ASSIGNMENT: Skip every picture, and copy exactly the lines from the one containing "Open images using the toolbar icon" to the end of the data.

RECORDS FOR THIS EXERCISE:
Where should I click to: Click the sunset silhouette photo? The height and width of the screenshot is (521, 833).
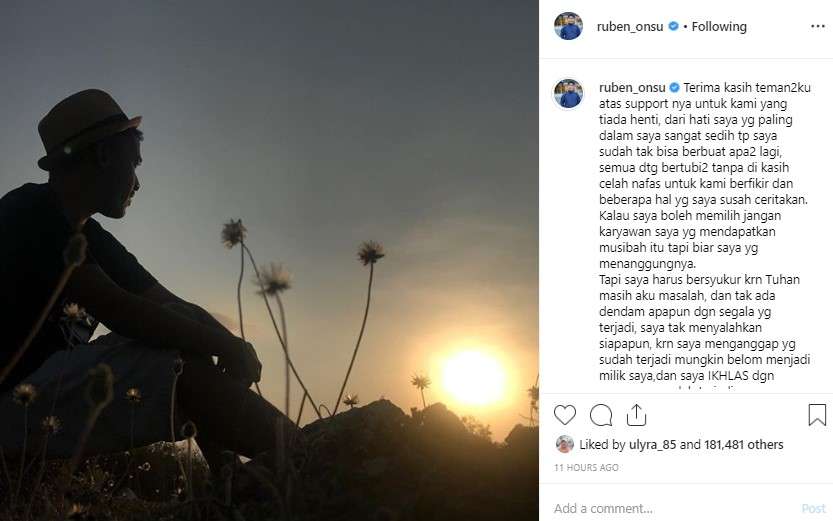(269, 260)
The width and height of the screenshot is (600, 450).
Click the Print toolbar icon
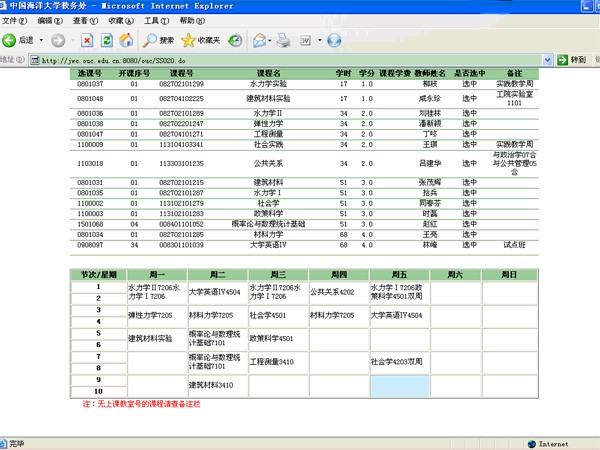(283, 40)
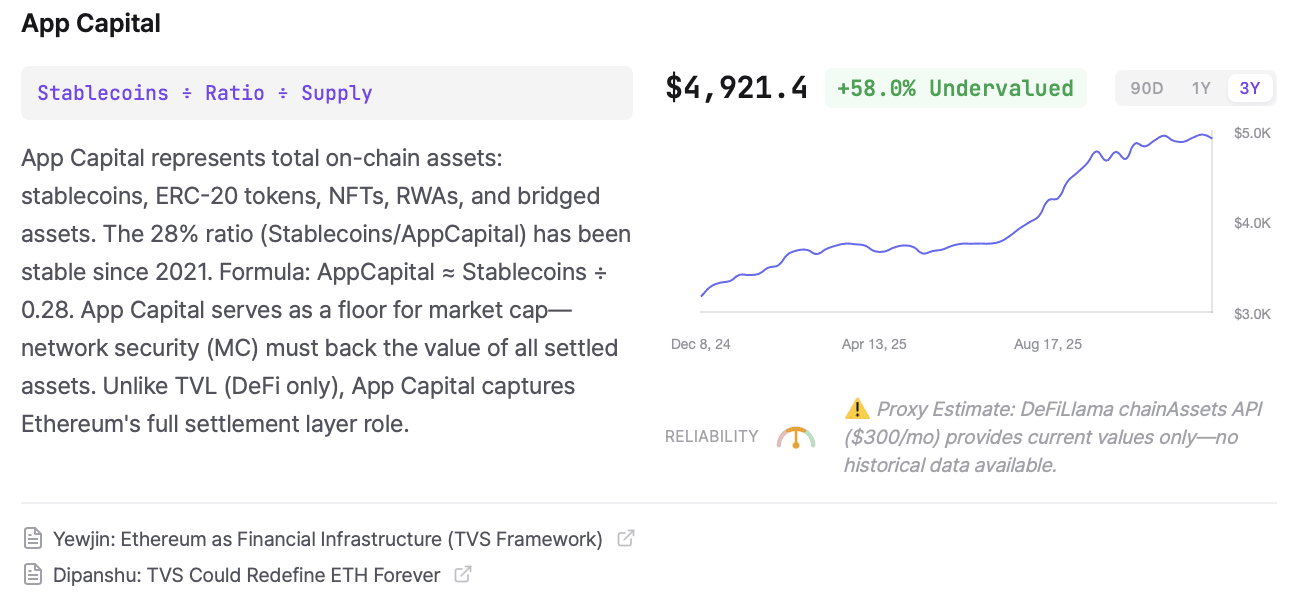
Task: Click the Aug 17, 25 date label
Action: point(1047,344)
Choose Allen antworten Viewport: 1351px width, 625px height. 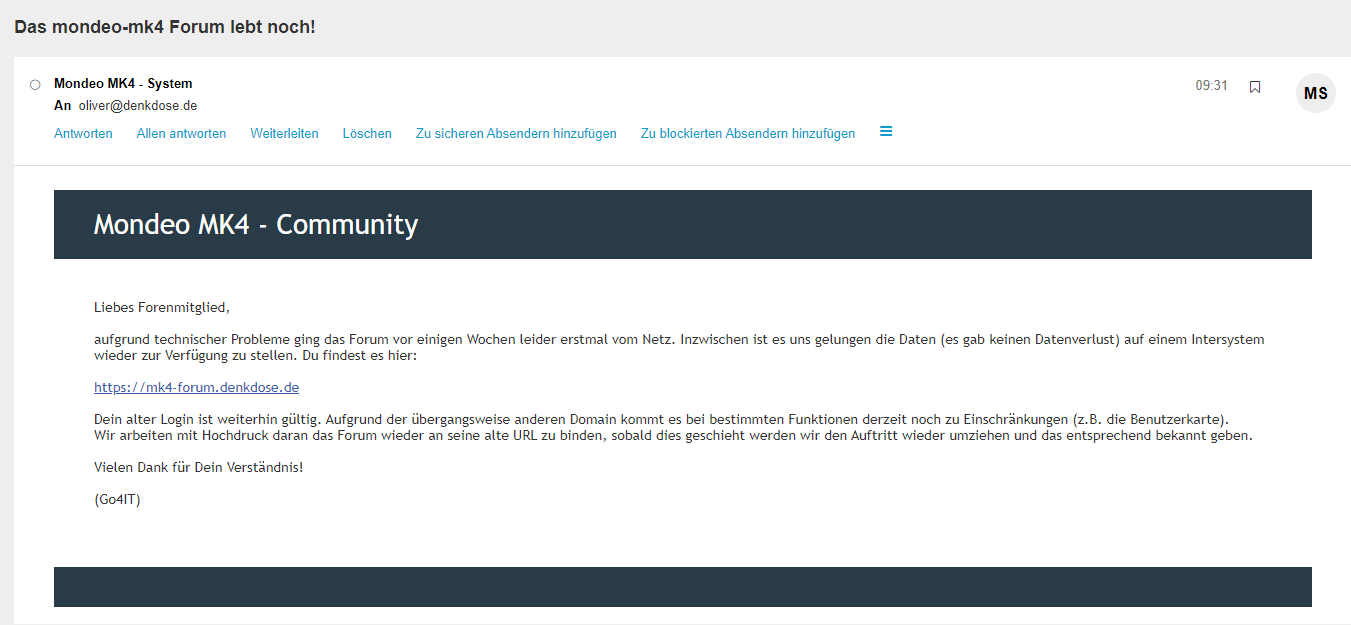181,134
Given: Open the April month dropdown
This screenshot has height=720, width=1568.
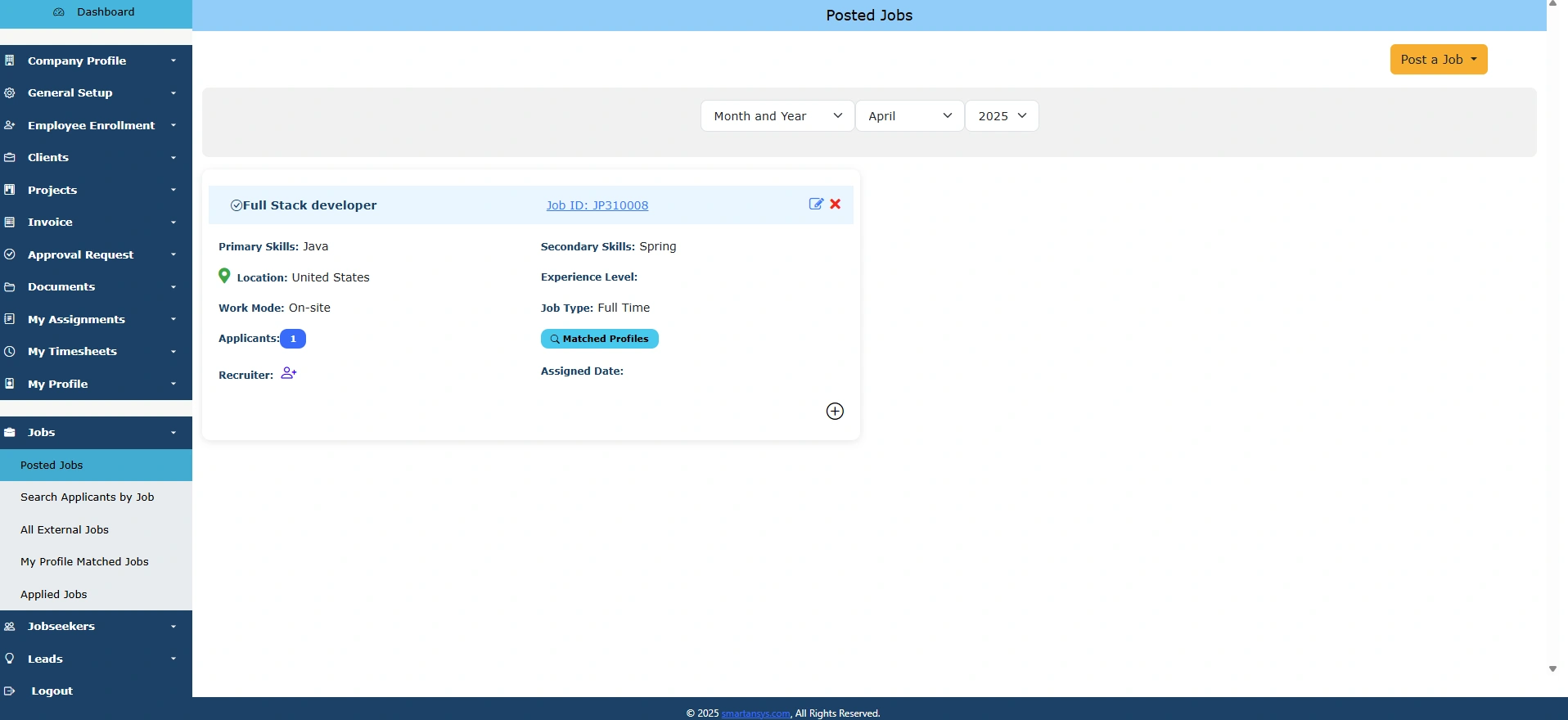Looking at the screenshot, I should [909, 116].
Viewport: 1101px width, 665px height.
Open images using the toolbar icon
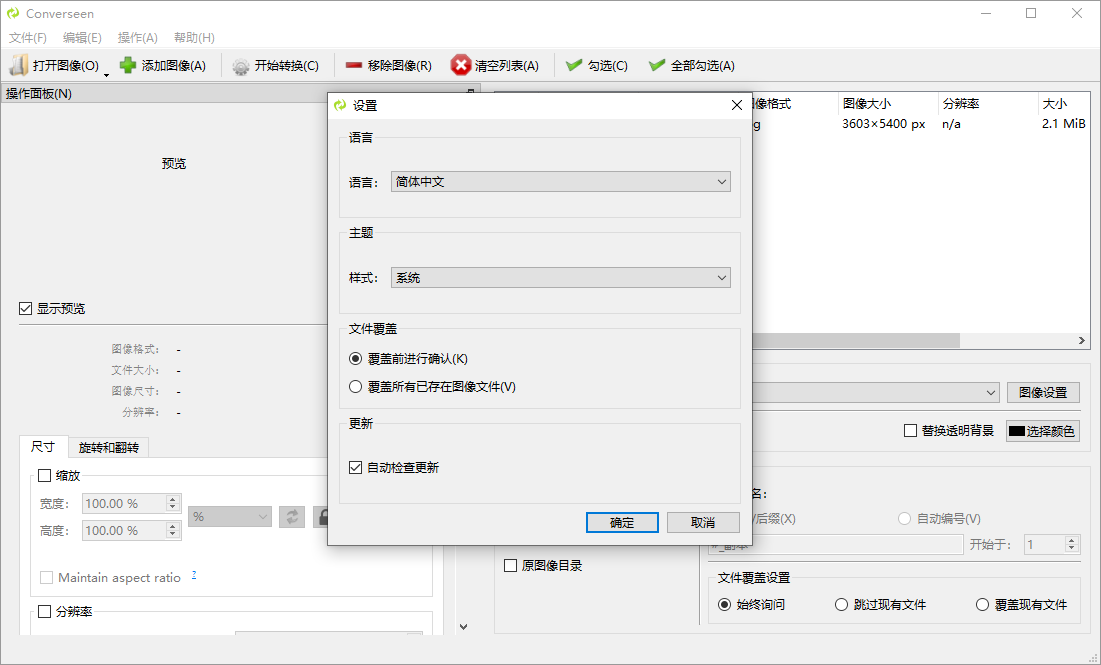pyautogui.click(x=18, y=64)
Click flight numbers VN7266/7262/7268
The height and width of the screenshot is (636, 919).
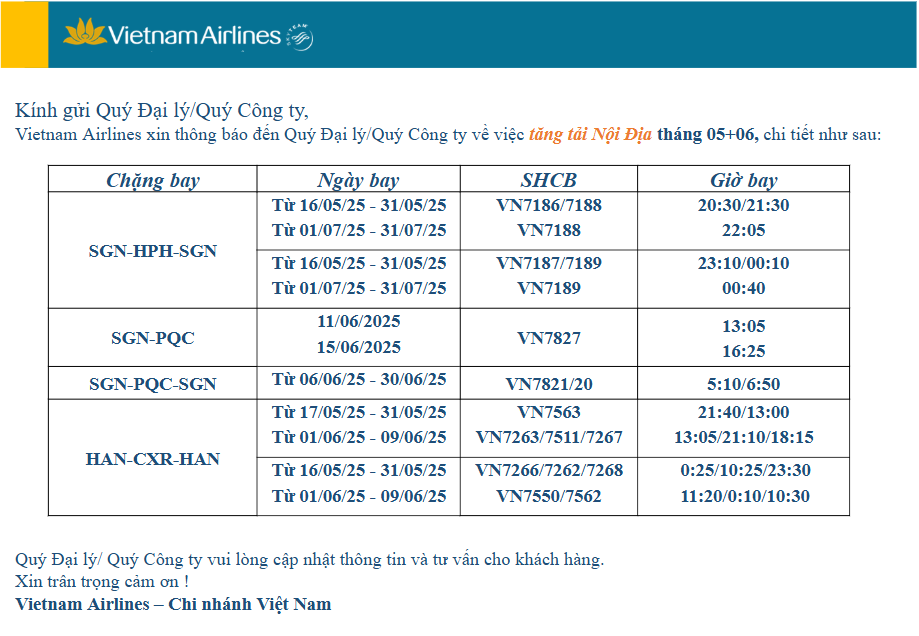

SOLUTION TO THIS EXERCISE:
Open images using the toolbar icon
pyautogui.click(x=18, y=64)
Click flight numbers VN7266/7262/7268
The height and width of the screenshot is (636, 919).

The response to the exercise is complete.